靴底、カカトはすり減って穴も開いておりますし、カカトはゴムを超えて革まで削れています。

この靴の踏まず部分は縫われておらず、釘で止められています。しかし、部分的に釘も抜けています。

抜けてしまった釘の代わりに木釘を打ちました。これで、鉄釘の様に簡単には抜けません。

カカトは、すり減リ過ぎた部分まで削りヒール底面をフラットにしました。そして、前足部にはハーフソールを貼る前加工をしました。
そして、今回は減り過ぎたカカトを削って底面をフラットにした為、ヒールが若干低くなっています。それを補うために厚みの有るフィリップスヒールを使用します。約8.5ミリの厚みが有ります。それに合わせて、ハーフソールもフィリップスです。グリップ力が有り、履いた瞬間から、革底と違いを実感頂けるかと思います。

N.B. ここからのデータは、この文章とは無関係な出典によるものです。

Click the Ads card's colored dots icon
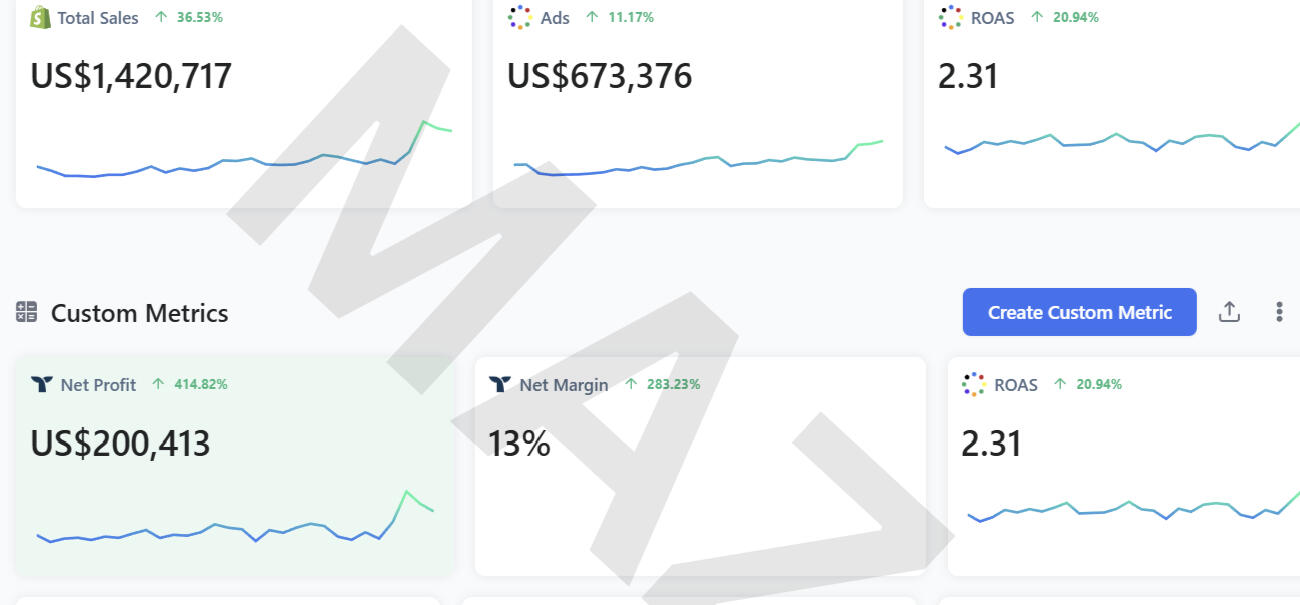1300x605 pixels. coord(519,17)
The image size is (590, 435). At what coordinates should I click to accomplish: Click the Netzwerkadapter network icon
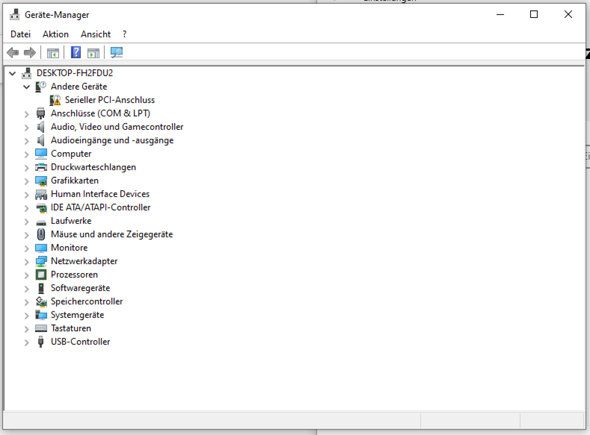coord(41,261)
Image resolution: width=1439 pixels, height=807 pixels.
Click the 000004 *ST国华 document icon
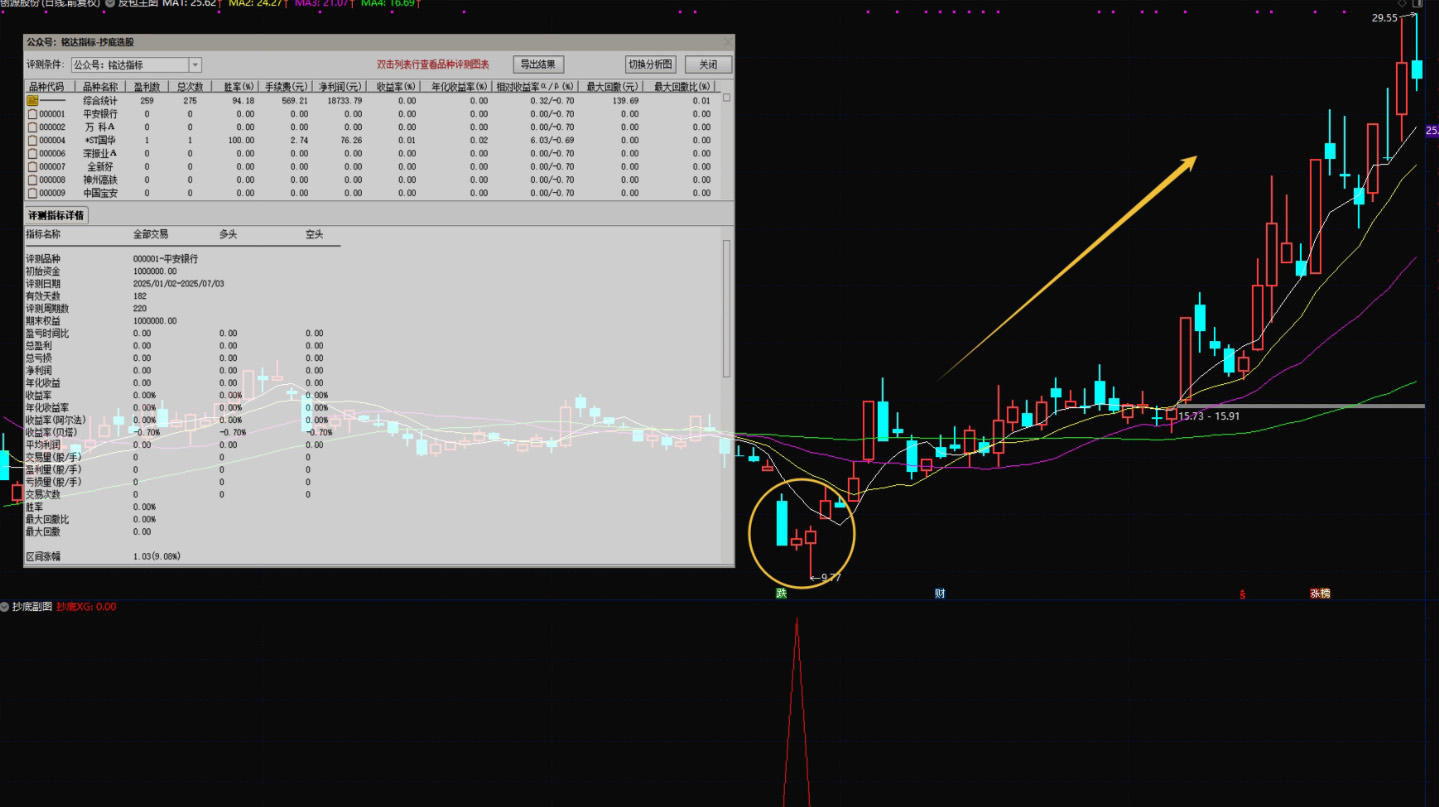[32, 140]

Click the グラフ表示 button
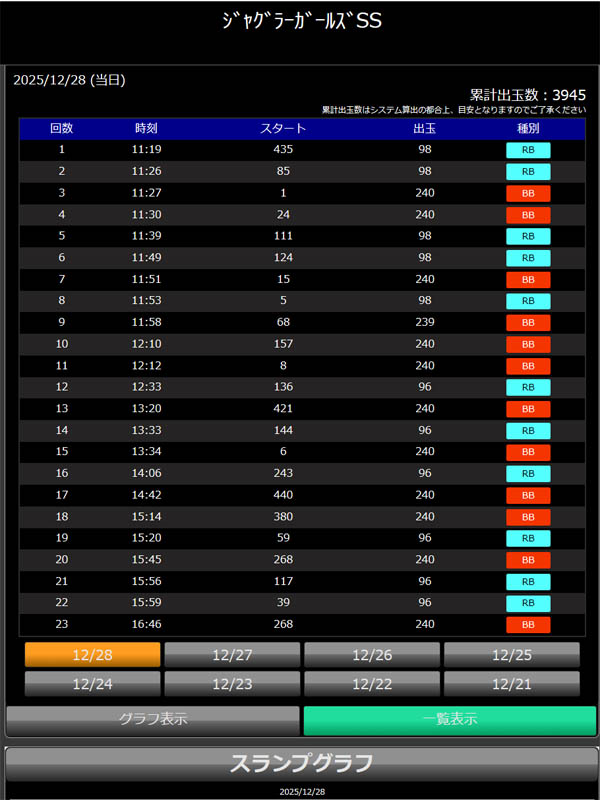click(x=153, y=720)
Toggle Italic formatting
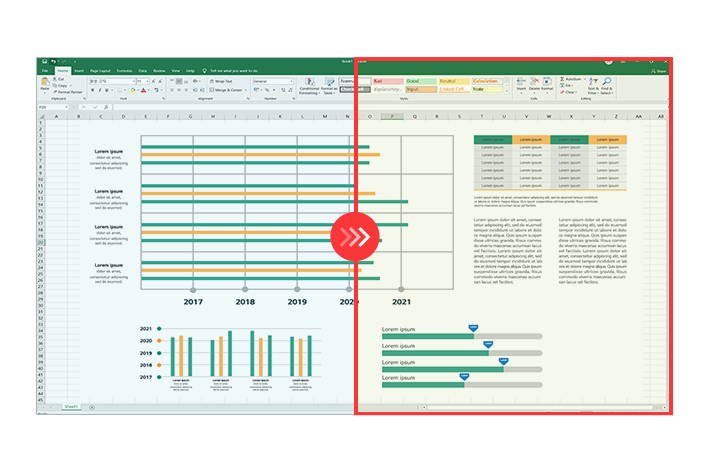 100,90
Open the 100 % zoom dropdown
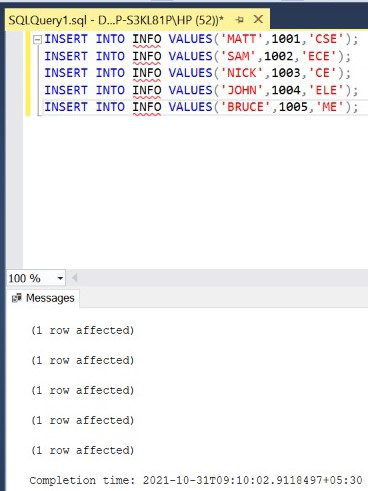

そして仕上がりはこの様になりました。お持ち込み頂いた際の写真の爪先を見ても解る様に、先の尖った靴はどうしてもすり減り易いので今回は、segsと言うトゥスチールを装着しました。これで、爪先の減りの心配も無くなりました。

分厚いフィリップスヒールのおかげでカカトも復活です。

最後に、ブラシをかけて汚れを落とし、デリケートクリームと乳化性のクリームを塗り込んで、またブラッシングで新品には無いアジの有る表情へと変身しました。
そして、タイトルにもあるラットスタイルですが、直訳すると「ドブネズミ風」と聞こえは悪いですが、古い物を古いままにアジと捉えて、必要な所はしっかり手を加える仕様です。
古い車やバイクでラットスタイルが稀に見られます。どうしてもボディーの塗装が褪色、塗装割れ、クリアはげ等で艶が無くなったり、錆が浮いて来たり、傷が付いたりもします。しかし、それらのダメージは必要最低限手を加えるだけで、肝心の足回りや心臓部のエンジンをしっかり手を加えて、ホイルやエンジンルームはピカピカだったりします。
どこをとってもぼろだったら、それまでですが、必要部分にしっかりと手を加えると、ダメージがアジに見えてくるから不思議ですね。
車で言うエンジンは靴底に相当し、ホイルはヒールやコバ、ボディーは甲革ですね。靴底、ヒール、コバは今回の修理でしっかりしました。
甲革の落ちる汚れは落としましたが、大きな傷やひび割れは元には戻りません。これに、デリケートクリームや乳化性のクリームを入れる事で、現状を少しでも永く維持できる様になります。これは、車で言うと、錆にサフェーサーを吹き付けた状態に相当するかと思います。
ラットスタイルも一つの靴との付き合い方かなと思います。勿論、その靴の個性を踏まえた上での話ですが。ベントレーやドゥカティのラットスタイルは「?」と思いませんか。しかし、ビートルやハーレーなら有りですよね。
以上、今回の修理は、フィリップスヒール¥2000、フィリップスハーフソール¥2000、SEGSスチール¥700、アッパーメンテナンス¥1500也。